Orbital characteristics
- Epoch: 9 June 1998 (JD 2450973.5)
- Observation arc: 94 days
- Number of observations: 318
- Perihelion: 0.153 AU
- Eccentricity: 1.00017
- Inclination: 62.932°
- Longitude of ascending node: 351.65°
- Argument of periapsis: 110.56°
- Mean anomaly: 0.0012°
- Last perihelion: 8 May 1998
- Earth MOID: 0.316 AU
- Jupiter MOID: 3.143 AU

Physical characteristics
- Comet total magnitude (M1): 6.5
- Comet nuclear magnitude (M2): 10.0
- Apparent magnitude: 0.0 (1998 apparition)

= C/1998 J1 (SOHO) =

Hyperbolic comet

C/1998 J1 (SOHO) is a hyperbolic comet discovered from the edge of SOHO's LASCO-C3 field-of-view on 3 May 1998. It is one of the few small comets observed by SOHO that has survived its close encounter with the Sun.

== Observational history ==
S. Stezelberger first spotted the comet from a series of photographs taken by the LASCO-C3 instrument of the Solar and Heliospheric Observatory on 3 May 1998, making it the spacecraft's 49th comet discovery since January 1996.

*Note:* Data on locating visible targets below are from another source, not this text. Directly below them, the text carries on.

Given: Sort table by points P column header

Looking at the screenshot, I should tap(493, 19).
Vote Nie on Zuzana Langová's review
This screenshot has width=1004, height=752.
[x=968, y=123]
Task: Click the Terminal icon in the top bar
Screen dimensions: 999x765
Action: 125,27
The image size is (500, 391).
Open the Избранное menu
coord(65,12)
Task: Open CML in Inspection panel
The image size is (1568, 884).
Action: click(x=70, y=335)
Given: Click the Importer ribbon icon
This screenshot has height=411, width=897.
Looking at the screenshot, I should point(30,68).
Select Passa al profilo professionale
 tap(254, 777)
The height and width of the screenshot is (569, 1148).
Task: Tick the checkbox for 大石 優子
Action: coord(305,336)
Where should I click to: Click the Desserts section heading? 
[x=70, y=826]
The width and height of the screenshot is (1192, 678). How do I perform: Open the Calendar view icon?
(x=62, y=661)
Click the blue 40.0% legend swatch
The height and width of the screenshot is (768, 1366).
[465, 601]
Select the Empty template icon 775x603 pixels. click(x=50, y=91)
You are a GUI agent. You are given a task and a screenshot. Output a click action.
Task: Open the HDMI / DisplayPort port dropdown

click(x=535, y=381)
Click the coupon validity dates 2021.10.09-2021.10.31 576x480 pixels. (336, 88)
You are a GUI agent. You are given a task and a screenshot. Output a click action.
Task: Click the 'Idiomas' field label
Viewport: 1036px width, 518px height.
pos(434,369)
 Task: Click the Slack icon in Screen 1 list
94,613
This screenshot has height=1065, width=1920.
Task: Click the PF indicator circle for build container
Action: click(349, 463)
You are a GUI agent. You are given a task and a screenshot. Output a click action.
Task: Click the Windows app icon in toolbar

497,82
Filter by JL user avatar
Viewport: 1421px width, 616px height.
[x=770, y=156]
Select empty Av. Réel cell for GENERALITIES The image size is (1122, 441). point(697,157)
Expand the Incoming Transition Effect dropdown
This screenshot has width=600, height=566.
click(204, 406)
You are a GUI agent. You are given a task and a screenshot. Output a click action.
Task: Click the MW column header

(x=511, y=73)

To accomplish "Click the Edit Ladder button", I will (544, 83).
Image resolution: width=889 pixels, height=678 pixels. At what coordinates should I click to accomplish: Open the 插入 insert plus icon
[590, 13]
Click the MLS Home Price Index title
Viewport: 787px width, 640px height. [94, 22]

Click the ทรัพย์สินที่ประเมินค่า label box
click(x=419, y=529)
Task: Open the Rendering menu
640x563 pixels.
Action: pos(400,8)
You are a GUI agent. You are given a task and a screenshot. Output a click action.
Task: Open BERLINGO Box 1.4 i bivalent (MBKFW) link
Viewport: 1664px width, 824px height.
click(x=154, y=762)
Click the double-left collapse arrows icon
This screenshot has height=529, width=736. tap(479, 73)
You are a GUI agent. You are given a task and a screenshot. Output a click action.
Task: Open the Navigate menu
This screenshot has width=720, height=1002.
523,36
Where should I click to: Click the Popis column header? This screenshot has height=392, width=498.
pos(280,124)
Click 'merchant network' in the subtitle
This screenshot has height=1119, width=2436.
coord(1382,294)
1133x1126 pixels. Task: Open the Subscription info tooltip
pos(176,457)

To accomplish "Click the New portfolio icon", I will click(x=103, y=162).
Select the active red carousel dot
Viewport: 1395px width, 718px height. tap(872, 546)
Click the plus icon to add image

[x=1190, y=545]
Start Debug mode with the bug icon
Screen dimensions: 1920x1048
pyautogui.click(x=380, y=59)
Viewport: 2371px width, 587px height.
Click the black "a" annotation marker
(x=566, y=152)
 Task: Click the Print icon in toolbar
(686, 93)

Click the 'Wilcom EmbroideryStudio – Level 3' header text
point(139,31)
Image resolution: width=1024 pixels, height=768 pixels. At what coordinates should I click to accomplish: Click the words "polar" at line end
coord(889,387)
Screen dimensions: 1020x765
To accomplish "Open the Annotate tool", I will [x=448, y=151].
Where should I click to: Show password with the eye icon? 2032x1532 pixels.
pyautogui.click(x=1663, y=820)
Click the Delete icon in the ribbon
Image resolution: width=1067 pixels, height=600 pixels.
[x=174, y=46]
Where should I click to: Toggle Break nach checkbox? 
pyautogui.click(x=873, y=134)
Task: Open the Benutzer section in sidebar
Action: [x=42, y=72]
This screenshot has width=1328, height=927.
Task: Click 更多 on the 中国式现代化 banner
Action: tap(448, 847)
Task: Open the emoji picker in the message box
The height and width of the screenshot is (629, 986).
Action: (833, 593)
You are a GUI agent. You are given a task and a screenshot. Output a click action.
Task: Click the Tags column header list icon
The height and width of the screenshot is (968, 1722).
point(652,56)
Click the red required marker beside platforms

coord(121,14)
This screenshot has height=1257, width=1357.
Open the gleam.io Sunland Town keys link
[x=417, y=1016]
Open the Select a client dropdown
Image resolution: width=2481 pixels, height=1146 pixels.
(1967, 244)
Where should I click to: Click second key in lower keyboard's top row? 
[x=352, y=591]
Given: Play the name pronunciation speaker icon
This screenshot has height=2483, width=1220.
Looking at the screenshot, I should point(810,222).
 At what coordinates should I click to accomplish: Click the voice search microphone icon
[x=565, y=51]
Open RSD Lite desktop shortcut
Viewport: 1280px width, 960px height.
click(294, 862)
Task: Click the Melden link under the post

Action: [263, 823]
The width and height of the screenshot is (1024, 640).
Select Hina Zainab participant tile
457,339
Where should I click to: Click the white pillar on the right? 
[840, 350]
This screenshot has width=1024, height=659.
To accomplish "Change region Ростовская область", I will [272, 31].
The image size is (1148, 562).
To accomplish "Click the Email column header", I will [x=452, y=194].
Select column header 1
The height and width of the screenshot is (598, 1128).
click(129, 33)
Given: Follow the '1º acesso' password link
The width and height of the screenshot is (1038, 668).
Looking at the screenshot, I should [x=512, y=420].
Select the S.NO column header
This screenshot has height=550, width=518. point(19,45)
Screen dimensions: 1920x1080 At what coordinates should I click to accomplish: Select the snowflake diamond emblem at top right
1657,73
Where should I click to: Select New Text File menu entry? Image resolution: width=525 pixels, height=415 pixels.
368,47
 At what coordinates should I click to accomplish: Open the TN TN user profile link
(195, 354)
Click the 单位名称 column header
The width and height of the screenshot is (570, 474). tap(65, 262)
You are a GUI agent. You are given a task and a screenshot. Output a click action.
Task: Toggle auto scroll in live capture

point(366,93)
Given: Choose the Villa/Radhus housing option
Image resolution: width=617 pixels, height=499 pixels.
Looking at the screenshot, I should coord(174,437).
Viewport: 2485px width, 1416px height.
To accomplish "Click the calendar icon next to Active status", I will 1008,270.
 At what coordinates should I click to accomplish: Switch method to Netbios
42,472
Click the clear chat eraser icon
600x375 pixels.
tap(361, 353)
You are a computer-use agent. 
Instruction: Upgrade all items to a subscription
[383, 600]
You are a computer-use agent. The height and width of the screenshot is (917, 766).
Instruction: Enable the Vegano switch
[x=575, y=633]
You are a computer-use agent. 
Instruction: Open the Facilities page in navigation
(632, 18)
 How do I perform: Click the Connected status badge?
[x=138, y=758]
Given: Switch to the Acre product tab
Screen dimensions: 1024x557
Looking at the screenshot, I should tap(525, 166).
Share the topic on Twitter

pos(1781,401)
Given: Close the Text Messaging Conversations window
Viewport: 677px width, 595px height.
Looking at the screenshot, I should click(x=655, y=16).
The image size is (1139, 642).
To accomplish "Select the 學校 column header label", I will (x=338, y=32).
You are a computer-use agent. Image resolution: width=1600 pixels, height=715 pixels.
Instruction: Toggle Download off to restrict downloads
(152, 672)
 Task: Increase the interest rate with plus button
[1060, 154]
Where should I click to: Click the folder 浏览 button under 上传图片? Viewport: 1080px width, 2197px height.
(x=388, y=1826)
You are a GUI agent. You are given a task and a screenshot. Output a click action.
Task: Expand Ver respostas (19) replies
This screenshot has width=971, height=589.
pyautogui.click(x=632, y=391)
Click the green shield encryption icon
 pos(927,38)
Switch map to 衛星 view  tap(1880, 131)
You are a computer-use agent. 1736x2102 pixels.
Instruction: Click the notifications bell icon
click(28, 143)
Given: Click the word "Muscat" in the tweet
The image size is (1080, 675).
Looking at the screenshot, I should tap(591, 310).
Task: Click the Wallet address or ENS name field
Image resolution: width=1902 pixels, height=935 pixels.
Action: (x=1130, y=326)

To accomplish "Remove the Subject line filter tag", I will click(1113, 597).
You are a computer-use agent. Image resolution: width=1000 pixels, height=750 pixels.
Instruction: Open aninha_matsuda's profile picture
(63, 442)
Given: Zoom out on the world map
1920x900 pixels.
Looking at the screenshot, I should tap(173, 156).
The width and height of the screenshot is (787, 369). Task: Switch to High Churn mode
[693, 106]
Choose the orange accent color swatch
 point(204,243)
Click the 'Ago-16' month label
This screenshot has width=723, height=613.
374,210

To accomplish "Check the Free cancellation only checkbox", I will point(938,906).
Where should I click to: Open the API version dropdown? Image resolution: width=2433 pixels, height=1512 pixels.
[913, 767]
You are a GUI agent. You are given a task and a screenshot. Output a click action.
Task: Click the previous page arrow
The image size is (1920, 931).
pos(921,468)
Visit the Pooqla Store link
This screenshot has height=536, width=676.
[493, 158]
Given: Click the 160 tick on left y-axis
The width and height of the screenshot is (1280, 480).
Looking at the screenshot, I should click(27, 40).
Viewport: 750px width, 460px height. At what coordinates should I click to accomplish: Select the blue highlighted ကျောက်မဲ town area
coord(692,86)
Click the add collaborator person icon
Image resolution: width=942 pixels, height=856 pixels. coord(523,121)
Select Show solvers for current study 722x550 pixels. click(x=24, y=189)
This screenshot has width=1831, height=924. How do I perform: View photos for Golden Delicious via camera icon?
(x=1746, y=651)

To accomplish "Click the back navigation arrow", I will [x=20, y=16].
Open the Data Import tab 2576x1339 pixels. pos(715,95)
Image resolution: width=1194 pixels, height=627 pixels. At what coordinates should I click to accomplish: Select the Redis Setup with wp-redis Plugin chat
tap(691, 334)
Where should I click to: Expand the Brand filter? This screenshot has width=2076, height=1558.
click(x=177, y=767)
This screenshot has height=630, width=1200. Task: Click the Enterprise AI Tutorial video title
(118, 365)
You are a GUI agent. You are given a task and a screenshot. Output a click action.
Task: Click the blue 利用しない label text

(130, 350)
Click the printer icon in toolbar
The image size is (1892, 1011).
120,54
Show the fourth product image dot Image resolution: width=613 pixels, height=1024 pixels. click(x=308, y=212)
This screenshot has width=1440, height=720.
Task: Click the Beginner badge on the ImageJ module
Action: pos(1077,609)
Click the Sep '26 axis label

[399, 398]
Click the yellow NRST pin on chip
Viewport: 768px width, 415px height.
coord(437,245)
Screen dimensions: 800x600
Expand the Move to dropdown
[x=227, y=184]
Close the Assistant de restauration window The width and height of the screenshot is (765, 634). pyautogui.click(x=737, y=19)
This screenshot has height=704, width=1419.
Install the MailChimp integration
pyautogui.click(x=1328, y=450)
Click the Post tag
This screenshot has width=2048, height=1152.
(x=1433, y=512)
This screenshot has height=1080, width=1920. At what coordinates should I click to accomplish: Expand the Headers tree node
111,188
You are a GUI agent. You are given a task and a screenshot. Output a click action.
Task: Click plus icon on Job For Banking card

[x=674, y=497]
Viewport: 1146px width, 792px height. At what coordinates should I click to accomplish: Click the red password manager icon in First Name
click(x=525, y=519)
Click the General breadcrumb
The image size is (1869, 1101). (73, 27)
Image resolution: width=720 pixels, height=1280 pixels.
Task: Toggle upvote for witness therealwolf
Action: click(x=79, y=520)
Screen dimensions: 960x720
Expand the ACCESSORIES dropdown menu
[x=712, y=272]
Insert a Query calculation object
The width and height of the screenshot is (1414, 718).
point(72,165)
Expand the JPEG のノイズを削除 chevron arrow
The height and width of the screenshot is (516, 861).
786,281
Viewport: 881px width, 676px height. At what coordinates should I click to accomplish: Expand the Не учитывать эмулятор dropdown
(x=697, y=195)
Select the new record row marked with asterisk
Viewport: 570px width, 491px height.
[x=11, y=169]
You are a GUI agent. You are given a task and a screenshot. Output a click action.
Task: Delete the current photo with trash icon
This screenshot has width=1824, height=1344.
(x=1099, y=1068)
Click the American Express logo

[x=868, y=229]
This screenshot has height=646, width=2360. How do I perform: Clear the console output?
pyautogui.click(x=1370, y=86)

Nicolas Biver and H. Dahle made the first ground observations of the comet from Oahu, Hawaii on 11 May 1998. They reported that the comet was an extremely condensed object around magnitude 0.5 in brightness. At the time, the comet was positioned near the Pleiades cluster, allowing Jost Jahn to perform astrometry measurements. Earlier, on 9 May 1998, Alan Hale, Gary W. Kronk and Mauro V. Zanotta also attempted ground observations but failed to find the comet.